Intergrating Factor - dy/dt = -2ty + 4e^-t^2

[killersanta]

Homework Statement

Solve the differential equations [Find the general solution y(t)=KYh(t) + Yp (t)]. Use the method of finding the integrating factor.

dy/dt = -2ty + 4e^-t^2

The Attempt at a Solution

S = intergrat

dy/dt = -2ty + 4e^-t^2
dy/dt + 2ty = 4e^-t^2

P(t) = 2t
b(t) = 4e^-t^2

U(t) = e^(S 2t dt)
U(t) = e ^t^2

Y(t) = 1 / e^t^2 * S e^t^2 * 4e^-t^2

I guess I just don't know how to intergrat e^t^2 * 4e^-t^2

 

[dextercioby]

$$e^{t^2} e^{-t^2} = 1$$

, as one function is the inverse of the other.

 

[killersanta]

Would the 4 go down to?

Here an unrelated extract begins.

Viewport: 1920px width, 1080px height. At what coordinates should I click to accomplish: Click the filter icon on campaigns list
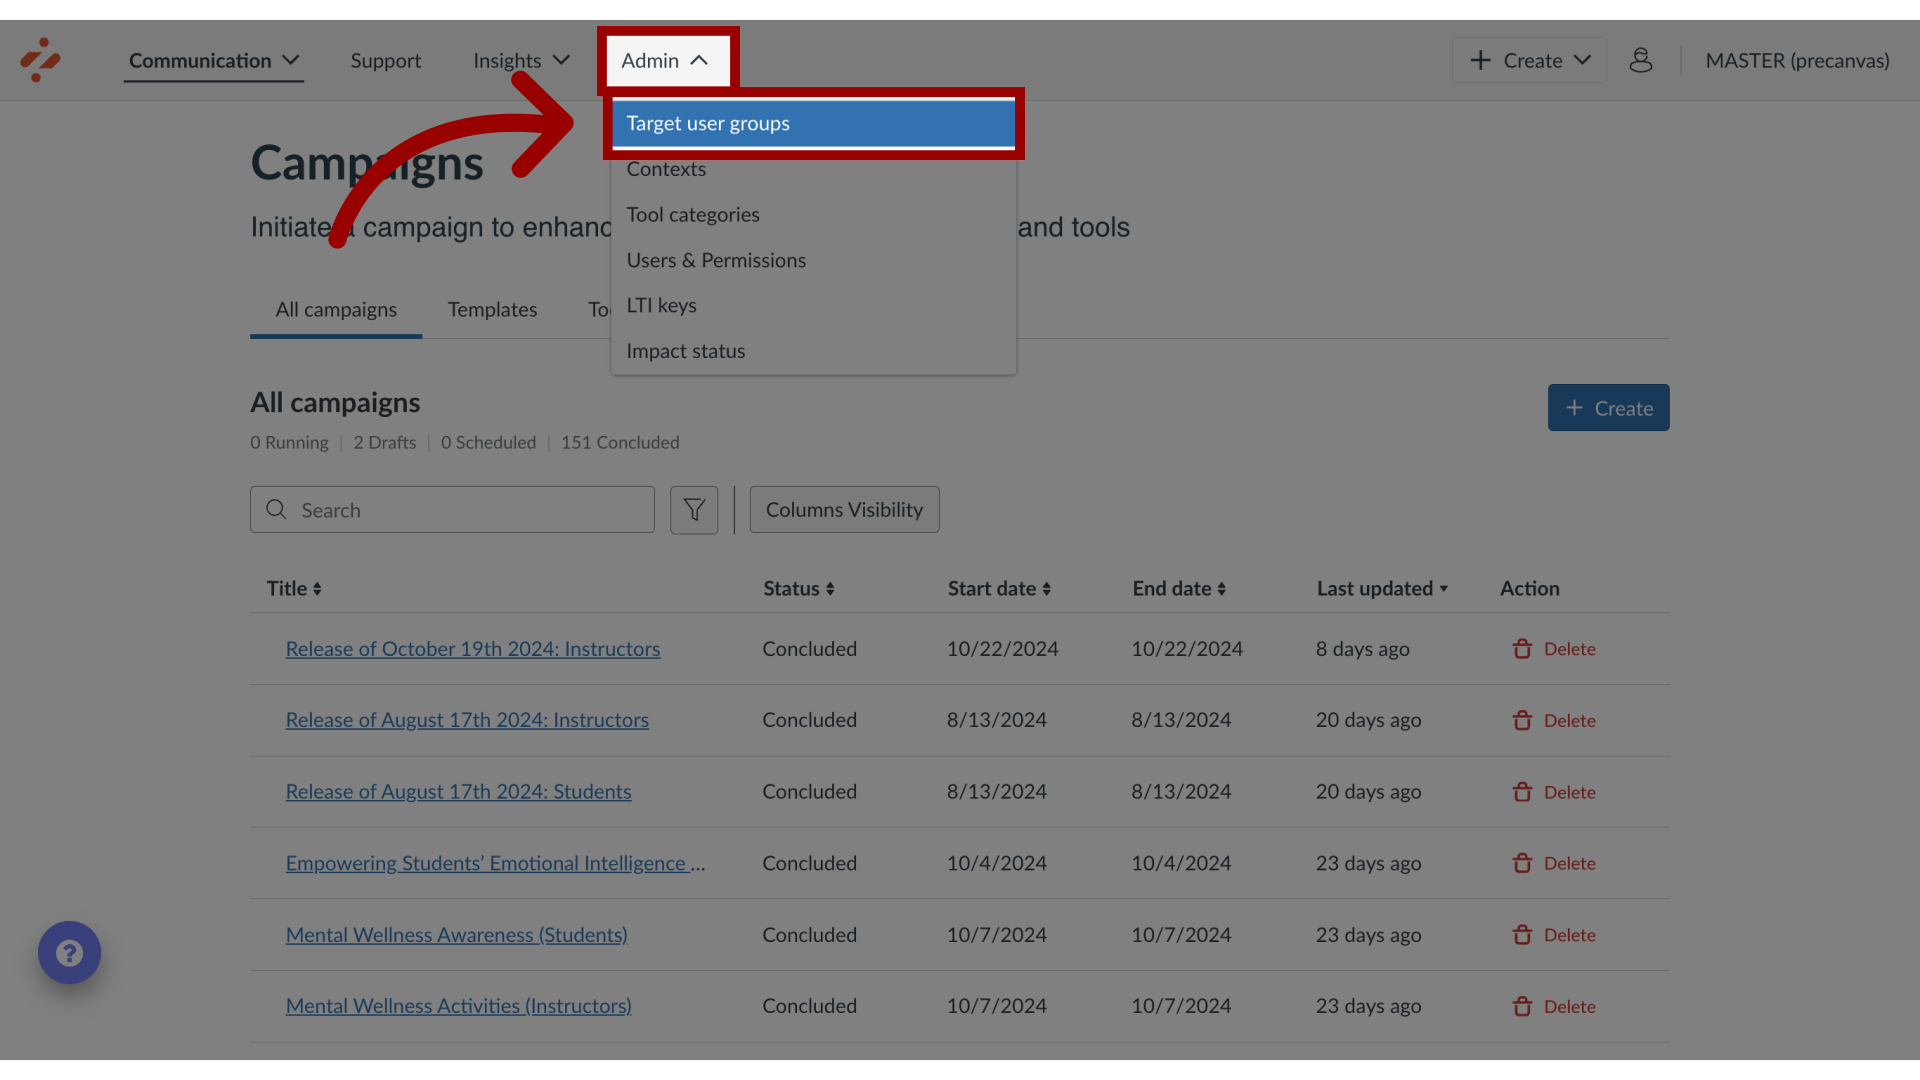click(x=694, y=508)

Like this:

$$e^{t^2} / 4e^{t^2}$$

Wouldn't that leave you with 1/4?

 

[dextercioby]

No, with a 4. The 4 is in the numerator, if you write $4e^{-t^2}$ as a fraction.

 

[killersanta]

$$int_/ 4*e^{t^2} / e^{t^2} dt$$

Then, the $$e^{t^2}$$ cancel out and you are left with $$int_/ 4 dt$$ which is just 4t. Is this right?

 

[dextercioby]

You should be more certain of yourself. You dropped the integration constant.

 

[killersanta]

oh, yeah... I meant 4t + c...So the whole answer is $$y(t) = {4t + C}/e^{t^2}$$ (The $$e^{t^2}$$ is under both)...Yeah, I second guess myself way too much. Most the time, after I ask for help, I realize how easy a problem was and can't believe I ask for help.